L'École de la Transition Écologique, créée en 2017, vise un public de jeunes de 16 à 25 ans (voire 30 ans s'ils et elles sont en situation handicap) qui sont en dehors des circuits de formation habituels, ni en emploi ni en stage, déscolarisé.es ou démotivé.es. Le but de l’école est de leur apprendre des métiers manuels de la transition écologique, dont l’éco-construction fait bien sûr partie.
Quand on a créé l'école, l'endroit où on était à Poucharramet devenait trop petit. On a cherché un nouveau lieu et on est tombés sur une friche : un ancien CAT, centre d'aide par le travail. Un très grand bâtiment de 3000 m2, construit dans les années 70, en pleine campagne, qui abritait 60 personnes en situation de handicap qui vivaient et travaillaient sur place. Le bâtiment est composé d’une soixantaine de chambres, des appartements, des ateliers, le tout sur un terrain de plus d'une dizaine d'hectares. Il a été abandonné en 2004 suite au changement des normes d'accessibilité. On est arrivés dans ce lieu en 2017, 14 ans après, donc le bâtiment n’était plus fonctionnel, il n’y avait plus d'électricité, plus d'eau, plus de chauffage. La structure était encore en bon état mais c’était l'exemple parfait de la passoire thermique, en béton avec zéro isolation. Quand on est arrivés dans ce lieu, on n'en occupait donc qu'une petite partie.

De mon côté, je suis arrivé avec un projet de création de tiers-lieu en milieu rural au moment où 3PA emménageait dans le bâtiment : il y a eu concomitance de projets.
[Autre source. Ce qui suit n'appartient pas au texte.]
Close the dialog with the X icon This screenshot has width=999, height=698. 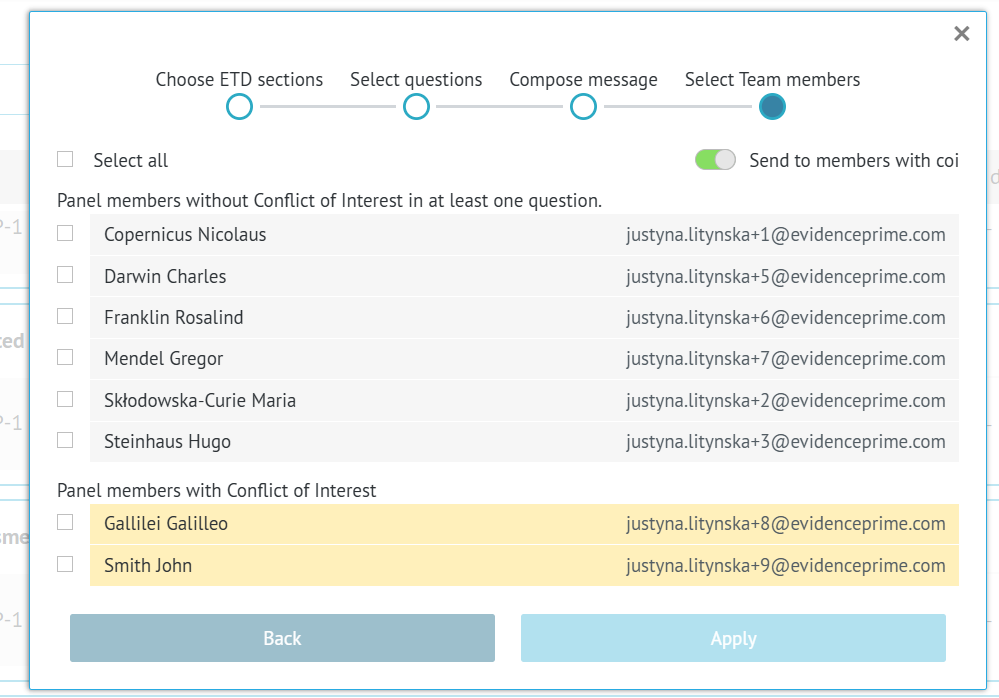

Je suis donc devenu la personne en charge de gérer et développer le lieu en tant que tiers-lieu. Un certain nombre d'activités se sont ajoutées et une quinzaine de structures se sont installées : par exemple une brasserie, une conserverie de légumes, une activité de vide-maison et brocante, bientôt une activité de boulangerie et d’autres encore. Aujourd'hui, on occupe l’intégralité du lieu et on va entamer une grosse rénovation thermique. On en a la maîtrise foncière pendant encore 23 ans, par le biais d'un bail emphytéotique [l’emphythéose est une cession d’une partie des droits de propriété, l’usus et le fructus, pour une durée de 18 à 99 ans, voir le chapitre 4 du livre Pour une architecture des communs].
A ces activités, on a associé des activités de formation avec l’école ÊTRE, mais aussi un chantier d'insertion par l'activité économique, FAIRE, qui occupe une douzaine de salarié.es en insertion depuis 2020. On travaille sur la rénovation du bâtiment, sur de la construction bois et sur de la cuisine. Il y a aussi le projet ÉVEIL, de la sensibilisation et l'éducation à l'environnement à destination d'un public plutôt scolaire et périscolaire via des animations en établissement ou que les établissements viennent faire chez nous.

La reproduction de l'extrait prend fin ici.